Lorentz transformations of fields evaluated at a point


I'm am sure that I must be missing something very simple, so apologies in advance.



Considering the Lorentz transformation $\Lambda$ of a spinor fields, for the plane-wave solution $u(p)$, I cannot for the life of me agree why


(1) $$ u^s(\Lambda^{-1} {p'}) = \Lambda_{\frac{1}{2}} u^s(p') $$


where


$$ p' = \Lambda p $$


This is in Peskin & Schroeder, pg 59, just above equation (3.110).


I have tried to get this a dozen times, to no avail.


I know that, for a scalar field, under a Lorentz transformation $\Lambda$ we get, as per Peskin & Schroeder, pg 36, equation (3.2)

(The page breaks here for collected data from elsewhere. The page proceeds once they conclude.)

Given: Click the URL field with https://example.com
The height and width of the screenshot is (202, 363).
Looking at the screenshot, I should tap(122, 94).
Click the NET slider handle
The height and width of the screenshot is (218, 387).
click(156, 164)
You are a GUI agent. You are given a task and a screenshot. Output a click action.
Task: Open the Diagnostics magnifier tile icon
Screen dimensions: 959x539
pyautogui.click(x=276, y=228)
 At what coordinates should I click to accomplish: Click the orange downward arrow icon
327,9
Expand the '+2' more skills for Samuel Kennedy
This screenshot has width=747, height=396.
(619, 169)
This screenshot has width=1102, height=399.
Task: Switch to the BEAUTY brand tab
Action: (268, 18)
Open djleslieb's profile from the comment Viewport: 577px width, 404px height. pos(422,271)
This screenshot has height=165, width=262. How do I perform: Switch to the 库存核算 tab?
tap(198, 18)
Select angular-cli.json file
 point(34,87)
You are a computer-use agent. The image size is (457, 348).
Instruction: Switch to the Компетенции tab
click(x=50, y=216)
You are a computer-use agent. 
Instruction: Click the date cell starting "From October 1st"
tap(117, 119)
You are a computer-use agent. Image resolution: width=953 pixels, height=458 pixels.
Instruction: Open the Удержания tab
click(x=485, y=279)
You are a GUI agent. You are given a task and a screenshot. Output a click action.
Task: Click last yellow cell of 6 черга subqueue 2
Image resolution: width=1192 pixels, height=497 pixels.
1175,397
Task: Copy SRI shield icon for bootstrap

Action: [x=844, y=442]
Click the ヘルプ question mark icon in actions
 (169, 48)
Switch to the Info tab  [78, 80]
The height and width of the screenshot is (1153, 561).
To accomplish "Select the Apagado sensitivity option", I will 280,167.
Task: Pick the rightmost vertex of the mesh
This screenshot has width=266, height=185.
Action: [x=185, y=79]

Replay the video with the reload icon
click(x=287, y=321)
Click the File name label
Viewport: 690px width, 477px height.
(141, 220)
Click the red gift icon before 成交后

$$ \phi(x) \rightarrow \Lambda \phi(x) = \phi'(x) = \phi(\Lambda^{-1} x) $$


This makes sense to me as "the transformed field at the transformed point in spacetime should be the same as the un-transformed field at the untransformed-transformed point in spacetime".


So trying to do that with inverse transformations, now using $\Lambda_{\frac{1}{2}}$ for a spinor plane-wave solution, I get



$$ \Lambda u(p) = u (\Lambda^{-1} p) $$


and applying an inverse transformation would give


$$ \Lambda^{-1} \Lambda u(p) = \Lambda^{-1} u (\Lambda^{-1} p) $$


or


$$ u(\Lambda^{-1} \Lambda p) = u' (\Lambda^{-1} p) $$


so


$$ u(\Lambda^{-1} p') = u( [\Lambda^{-1}]^{-1} \Lambda^{-1} p) $$


whence


$$ u(\Lambda^{-1} p') = u(p) $$


that is,



$$ u(p) = u(p) $$


So it's consistent alright, but not of much use!


Can anyone show me what I'm missing to derive equation (1) above. Thank you in advance!